WHAT IS BEING ASKED =>
Can you reproduce verbatim the lines below, starting with the first one and going on through the line with "This screenshot has width=831, height=780.", with both ends included? Leave the pictures out.

RECORDS SUPPLIED =>
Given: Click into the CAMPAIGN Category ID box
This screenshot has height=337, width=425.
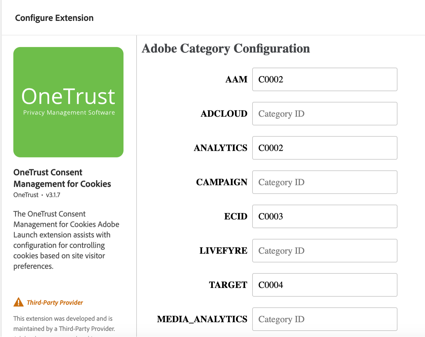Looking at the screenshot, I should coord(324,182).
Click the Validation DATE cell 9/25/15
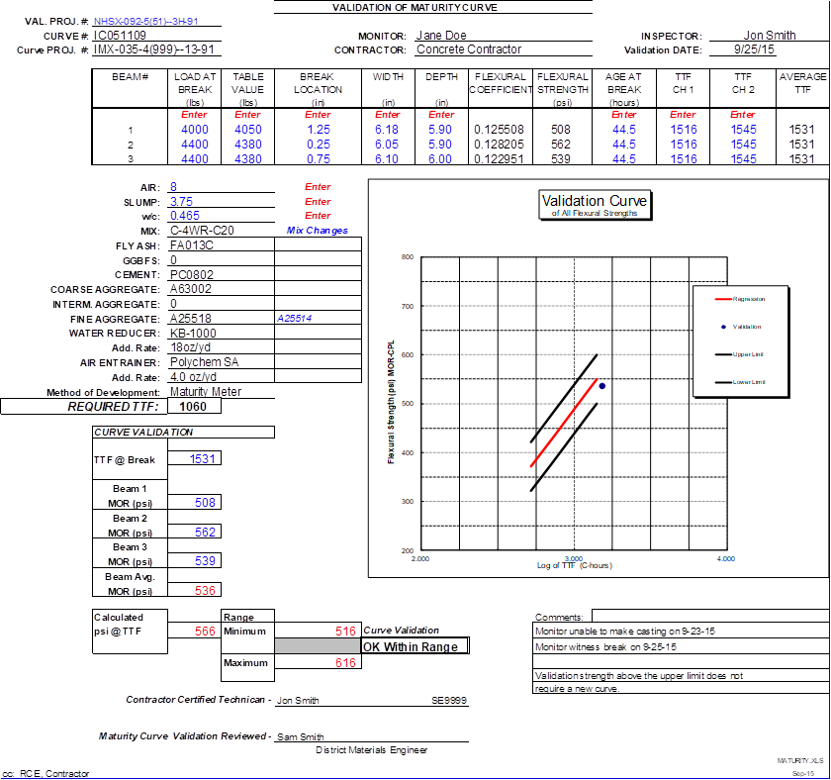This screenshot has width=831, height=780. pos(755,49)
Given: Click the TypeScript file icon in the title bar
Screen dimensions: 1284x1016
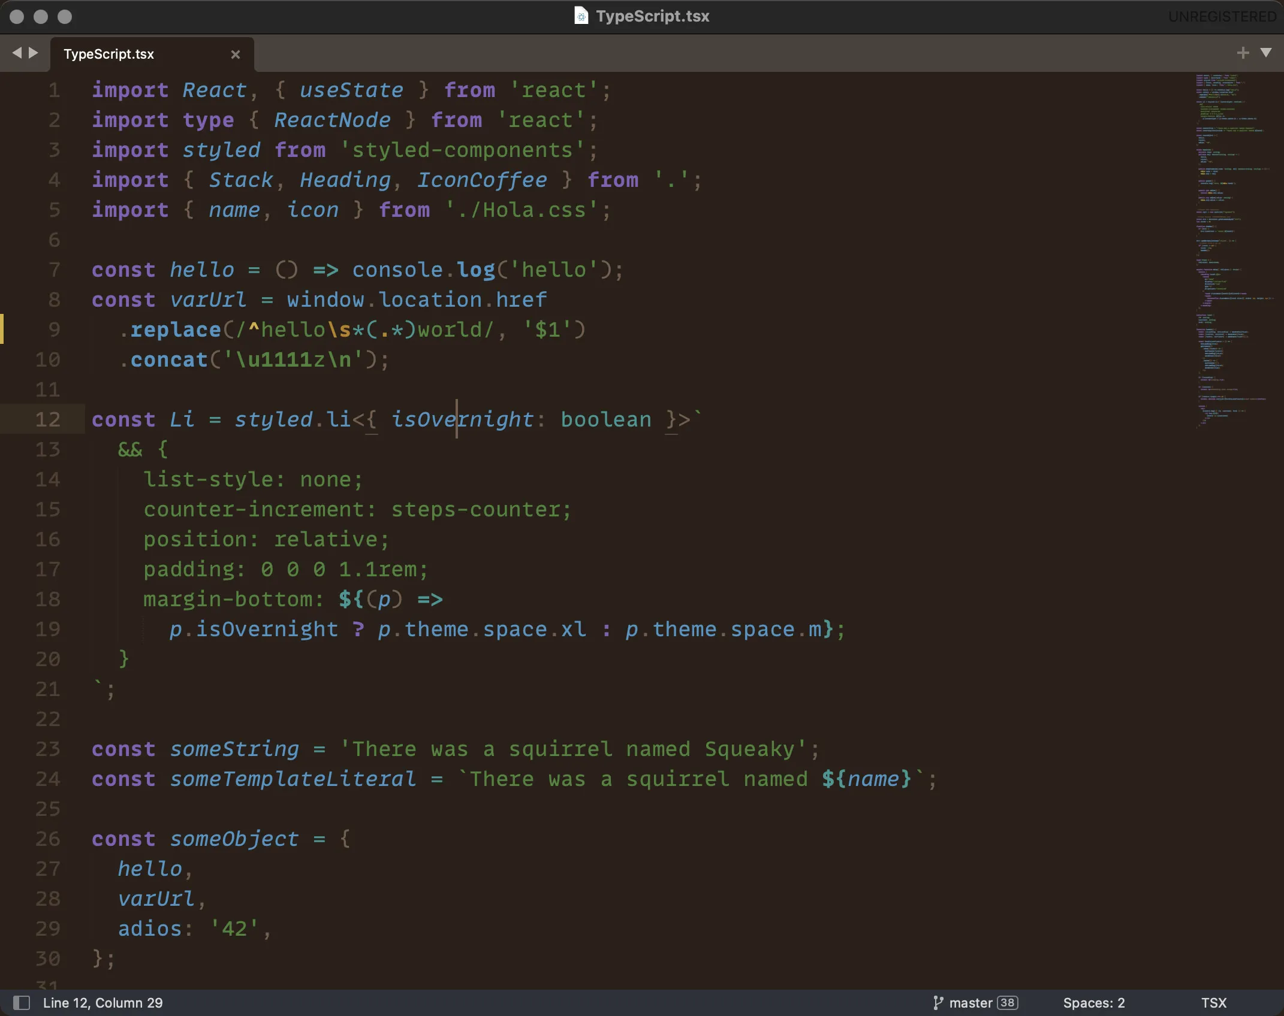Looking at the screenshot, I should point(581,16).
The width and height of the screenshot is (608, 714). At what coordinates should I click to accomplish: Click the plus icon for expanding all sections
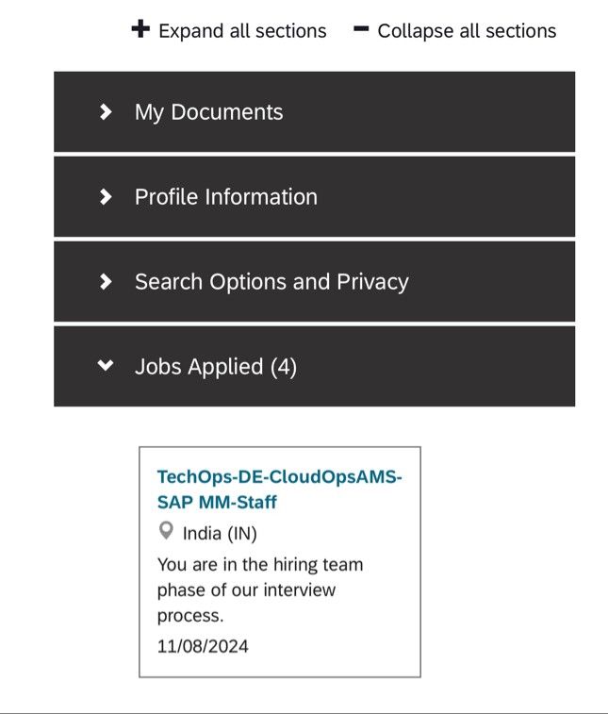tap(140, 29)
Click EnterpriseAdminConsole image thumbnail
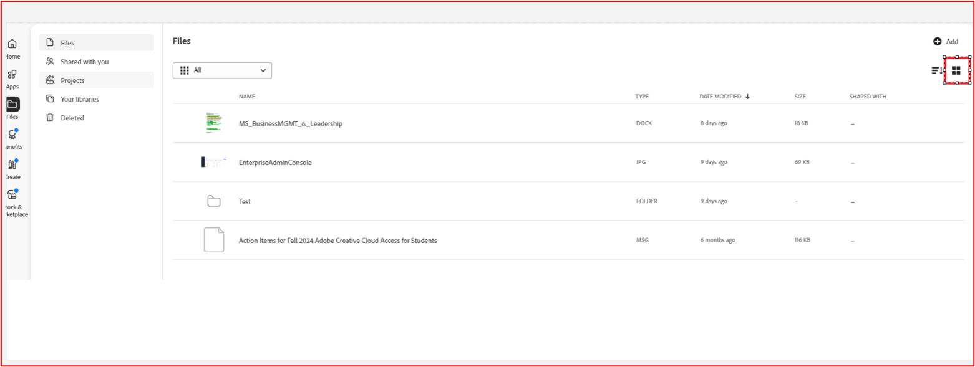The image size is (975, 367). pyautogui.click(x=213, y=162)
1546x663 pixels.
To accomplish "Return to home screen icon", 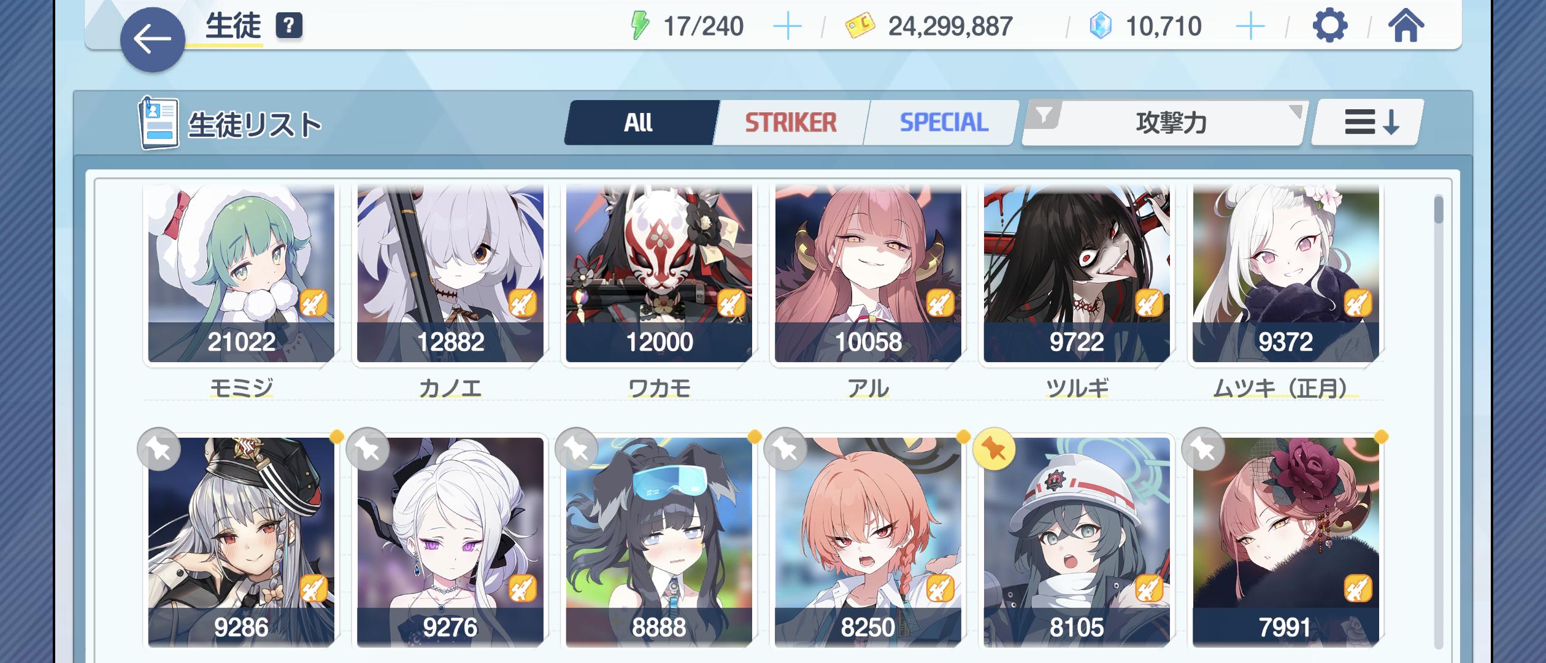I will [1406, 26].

COMPLETED EXERCISE =>
Given: Click into the CAMPAIGN Category ID box
This screenshot has height=337, width=425.
Looking at the screenshot, I should coord(324,182).
Click the Validation DATE cell 9/25/15
This screenshot has width=831, height=780. pos(755,49)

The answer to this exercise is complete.